Senin 08 May 2017 18:23 WIB

Prospek dan Kendala Pengembangan Industri Plastik Nasional

Aneka perlengkapan plastik (ilustrasi)
Foto: Boldsky
Aneka perlengkapan plastik (ilustrasi)

REPUBLIKA.CO.ID, JAKARTA -- Industri plastik Indonesia masih memiliki prospek potensial untuk dikembangkan. Sebagai industri yang vital dengan ruang lingkup hulu hingga hilir, industri plastik selalu dibutuhkan untuk mendukung kemajuan industri lainnya.

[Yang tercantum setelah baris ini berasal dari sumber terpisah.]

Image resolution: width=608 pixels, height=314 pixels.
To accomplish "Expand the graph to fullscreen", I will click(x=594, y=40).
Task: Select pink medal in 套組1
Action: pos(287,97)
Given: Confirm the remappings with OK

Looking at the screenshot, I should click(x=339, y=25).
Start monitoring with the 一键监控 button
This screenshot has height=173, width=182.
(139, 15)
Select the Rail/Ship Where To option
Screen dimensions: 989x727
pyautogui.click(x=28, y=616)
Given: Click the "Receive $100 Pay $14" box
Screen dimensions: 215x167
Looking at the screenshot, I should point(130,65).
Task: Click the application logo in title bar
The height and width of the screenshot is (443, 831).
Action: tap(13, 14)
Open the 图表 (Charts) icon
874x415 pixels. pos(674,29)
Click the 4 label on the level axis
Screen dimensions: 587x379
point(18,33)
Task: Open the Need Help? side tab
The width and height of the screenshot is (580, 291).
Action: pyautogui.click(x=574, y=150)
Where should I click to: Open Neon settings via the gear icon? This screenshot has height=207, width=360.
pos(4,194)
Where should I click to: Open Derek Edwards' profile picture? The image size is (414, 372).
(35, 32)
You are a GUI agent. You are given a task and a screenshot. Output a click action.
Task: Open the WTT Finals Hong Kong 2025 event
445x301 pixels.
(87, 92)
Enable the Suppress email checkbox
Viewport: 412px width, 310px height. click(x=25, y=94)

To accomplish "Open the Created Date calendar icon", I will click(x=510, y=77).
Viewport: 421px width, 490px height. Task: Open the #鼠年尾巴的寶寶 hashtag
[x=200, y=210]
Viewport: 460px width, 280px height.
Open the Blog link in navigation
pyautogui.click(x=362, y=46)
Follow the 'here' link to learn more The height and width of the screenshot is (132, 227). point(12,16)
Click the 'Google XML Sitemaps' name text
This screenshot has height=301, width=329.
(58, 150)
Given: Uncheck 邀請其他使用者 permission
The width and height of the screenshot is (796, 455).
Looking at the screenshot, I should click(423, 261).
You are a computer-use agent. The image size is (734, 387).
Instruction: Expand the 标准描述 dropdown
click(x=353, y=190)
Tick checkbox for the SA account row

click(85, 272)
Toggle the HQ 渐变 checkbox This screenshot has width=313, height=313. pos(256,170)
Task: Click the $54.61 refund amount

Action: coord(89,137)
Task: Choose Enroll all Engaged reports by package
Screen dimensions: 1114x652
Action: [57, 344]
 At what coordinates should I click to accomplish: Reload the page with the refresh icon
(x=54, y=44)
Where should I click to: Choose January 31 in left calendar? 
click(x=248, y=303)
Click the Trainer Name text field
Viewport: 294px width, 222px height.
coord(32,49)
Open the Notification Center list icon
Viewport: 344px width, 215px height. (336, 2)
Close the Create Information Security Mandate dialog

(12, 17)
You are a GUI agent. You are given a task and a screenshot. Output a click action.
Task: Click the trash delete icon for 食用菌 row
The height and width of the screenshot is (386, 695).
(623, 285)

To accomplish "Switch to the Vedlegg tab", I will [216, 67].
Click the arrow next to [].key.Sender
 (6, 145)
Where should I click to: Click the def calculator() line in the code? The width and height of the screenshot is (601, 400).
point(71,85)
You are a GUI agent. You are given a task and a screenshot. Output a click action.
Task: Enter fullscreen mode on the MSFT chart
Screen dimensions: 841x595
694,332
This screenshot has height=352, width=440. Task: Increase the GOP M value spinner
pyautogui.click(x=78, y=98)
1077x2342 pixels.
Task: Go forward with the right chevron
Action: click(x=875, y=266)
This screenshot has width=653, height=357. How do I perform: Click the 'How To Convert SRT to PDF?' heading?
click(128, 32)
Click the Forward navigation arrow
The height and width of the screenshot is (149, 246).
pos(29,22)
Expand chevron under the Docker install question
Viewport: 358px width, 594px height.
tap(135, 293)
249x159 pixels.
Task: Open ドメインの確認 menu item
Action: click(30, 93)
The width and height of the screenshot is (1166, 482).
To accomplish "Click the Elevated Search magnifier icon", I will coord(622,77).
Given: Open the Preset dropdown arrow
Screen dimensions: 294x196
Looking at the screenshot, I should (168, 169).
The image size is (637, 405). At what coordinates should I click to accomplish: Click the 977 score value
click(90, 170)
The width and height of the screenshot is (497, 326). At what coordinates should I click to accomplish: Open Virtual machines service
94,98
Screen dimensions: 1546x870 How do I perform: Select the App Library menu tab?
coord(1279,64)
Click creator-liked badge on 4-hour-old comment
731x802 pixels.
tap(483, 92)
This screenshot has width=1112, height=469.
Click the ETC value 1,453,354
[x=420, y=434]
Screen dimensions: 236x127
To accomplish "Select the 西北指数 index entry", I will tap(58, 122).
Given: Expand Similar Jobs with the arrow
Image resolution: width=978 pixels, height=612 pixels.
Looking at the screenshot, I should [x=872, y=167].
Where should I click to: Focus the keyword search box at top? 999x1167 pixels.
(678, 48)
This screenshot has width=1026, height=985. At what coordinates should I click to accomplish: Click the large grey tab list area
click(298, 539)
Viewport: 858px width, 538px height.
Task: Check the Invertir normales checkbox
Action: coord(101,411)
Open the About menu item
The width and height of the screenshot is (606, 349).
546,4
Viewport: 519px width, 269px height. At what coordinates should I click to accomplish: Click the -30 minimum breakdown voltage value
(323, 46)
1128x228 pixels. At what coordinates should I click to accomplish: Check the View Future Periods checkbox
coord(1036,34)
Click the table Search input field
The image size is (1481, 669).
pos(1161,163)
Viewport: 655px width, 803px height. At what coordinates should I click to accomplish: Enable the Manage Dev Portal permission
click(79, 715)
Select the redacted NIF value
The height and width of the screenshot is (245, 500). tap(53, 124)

Dirjen Industri Kimia, Tekstil dan Aneka (IKTA) Kementerian Perindustrian, Achmad Sigit Dwiwahjono mengungkapkan industri plastik, khususnya produk plastik hilir, memiliki potensi yang cukup besar untuk dikembangkan karena konsumsi yang kian meningkat serta aplikasi yang luas untuk sektor industri lainnya.

Saat melakukan pendampingan kunjungan kerja Menperin di PT Enviplas, Banten , Senin (8/5), Sigit mengatakan Enviplas adalah industri plastik biodegradable berbasis tepung singkong yang saat ini merupakan salah satu inovasi terbaru. “Prospek industri ini cukup bagus karena trend dunia memang menuntut untuk more environmental friendly," ujar Sigit dalam rilisnya, Senin (8/5).

Sigit menyebutkan, saat ini kebutuhan plastik di Indonesia mencapai 5 juta ton. Namun, kapasitas yang ada saat ini hanya mencapai 3.500 ton. “Jika kebutuhan tersebut di-replace sebesar 5 persen saja, berarti sudah ada pasar kurang lebih 200 ribu ton per tahun,” tuturnya.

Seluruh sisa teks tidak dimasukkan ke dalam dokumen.